_Zu erledigende Aufgaben_.
A – Schreib aus dem Forenthread über einen Disclaimer für eigene Programme den Abschnitt wortgetreu ab, beginnend mit „## Tobias (14.“ und weiter bis einschließlich „der GPL halten.“.
B – Setze den Forenthread über einen Disclaimer für eigene Programme nach seinem letzten Satz fort.

_Seitenauszug_.
---*---
# Disclaimer für eigene Programme?



## MatrimCauthon (13. Mrz 2005)

Hallo,

bevor ich ein eigenes Programm zB einen Freund geben oder zum Download freigebe, würde ich gern eine Art Disclaimer hineinschreiben, also, was Gewährleistungen usw aussschließt.

Gibt es da irgendwo schon etwas griffig ausformuliertes?

Sonst irgendwelche Hinweise, wie man eine gute About-Seite gestalten könnte?

Mat.


----------



## Tobias (14. Mrz 2005)

Du kannst deine Programme unter GPL veröffentlichen - da ist so ein Disclaimer in der Lizenz enthalten. Allerdings müßtest du dich dann auch an alle anderen Regeln der GPL halten.

Du kannst es einfach hinschreiben, bei Projekten, die keinen professionellen Anspruch haben, verlangt niemand die Beteiligung eines Anwalts an solchen Texten -> soll heißen, eine für den Laien verständliche, gut erreichbare Mitteilung über einen Haftungsausschluss dürfte absolut ausreichen. Ich bin zwar kein Jurist, aber meine Erfahrung mit der deutschen Rechtsprechung lassen darauf schließen.
---*---
(Gespeicherte Einträge)
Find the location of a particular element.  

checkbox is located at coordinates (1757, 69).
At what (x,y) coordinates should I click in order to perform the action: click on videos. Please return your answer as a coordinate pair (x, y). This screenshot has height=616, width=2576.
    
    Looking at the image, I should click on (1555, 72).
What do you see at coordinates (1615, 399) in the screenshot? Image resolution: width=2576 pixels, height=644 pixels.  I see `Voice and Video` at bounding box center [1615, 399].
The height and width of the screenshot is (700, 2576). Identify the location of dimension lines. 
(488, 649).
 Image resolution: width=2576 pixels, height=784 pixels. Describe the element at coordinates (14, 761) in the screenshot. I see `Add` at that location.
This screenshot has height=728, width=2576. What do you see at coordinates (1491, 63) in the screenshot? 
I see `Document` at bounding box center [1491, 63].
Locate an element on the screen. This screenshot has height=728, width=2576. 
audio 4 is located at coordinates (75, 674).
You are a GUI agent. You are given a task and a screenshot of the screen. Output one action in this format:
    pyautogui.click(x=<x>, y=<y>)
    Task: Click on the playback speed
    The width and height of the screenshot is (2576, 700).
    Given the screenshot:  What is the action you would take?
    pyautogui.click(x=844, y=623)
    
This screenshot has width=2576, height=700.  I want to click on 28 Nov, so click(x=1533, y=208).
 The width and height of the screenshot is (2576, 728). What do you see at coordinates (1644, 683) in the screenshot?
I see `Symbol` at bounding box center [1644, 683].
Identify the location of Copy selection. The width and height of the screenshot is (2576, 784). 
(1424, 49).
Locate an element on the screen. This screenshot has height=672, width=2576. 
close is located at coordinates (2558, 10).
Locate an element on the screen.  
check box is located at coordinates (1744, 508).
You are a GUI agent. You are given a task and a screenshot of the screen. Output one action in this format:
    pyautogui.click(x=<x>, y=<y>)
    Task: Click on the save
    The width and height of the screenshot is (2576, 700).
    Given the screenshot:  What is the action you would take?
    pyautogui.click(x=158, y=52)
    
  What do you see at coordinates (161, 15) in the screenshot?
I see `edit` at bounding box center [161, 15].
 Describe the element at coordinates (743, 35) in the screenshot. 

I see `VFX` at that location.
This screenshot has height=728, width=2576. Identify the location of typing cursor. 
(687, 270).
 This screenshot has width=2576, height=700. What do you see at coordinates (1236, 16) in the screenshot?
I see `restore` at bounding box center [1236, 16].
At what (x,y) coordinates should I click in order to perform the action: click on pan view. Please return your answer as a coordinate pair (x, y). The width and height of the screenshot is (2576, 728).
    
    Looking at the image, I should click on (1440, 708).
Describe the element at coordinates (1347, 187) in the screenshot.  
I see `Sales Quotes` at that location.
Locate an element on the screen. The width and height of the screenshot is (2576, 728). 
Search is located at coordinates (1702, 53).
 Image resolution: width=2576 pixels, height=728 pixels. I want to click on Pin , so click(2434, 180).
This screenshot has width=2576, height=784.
---*---
_Lösungen_.
A –
## Tobias (14. Mrz 2005)

Du kannst deine Programme unter GPL veröffentlichen - da ist so ein Disclaimer in der Lizenz enthalten. Allerdings müßtest du dich dann auch an alle anderen Regeln der GPL halten.

B –
Du kannst bei vorlagen.de Verträge etc kaufen - da ist sicher auch ein Haftungsausschluss dabei. Kostenpunkt so um die 20 Euro.

mpG
Tobias


----------



## Destiny1985 (14. Mrz 2005)

Kurz gegoogelt, dann auf das gestoßen

http://www.uni-dortmund.de/FB16/sport/disclaimer.htm

Sowas kann man doch als Vorlage nehmen und entsprechend seinen Bedürfnissen umformulieren...wieso 20 Euro in den Wind schießen ?


----------



## DP (14. Mrz 2005)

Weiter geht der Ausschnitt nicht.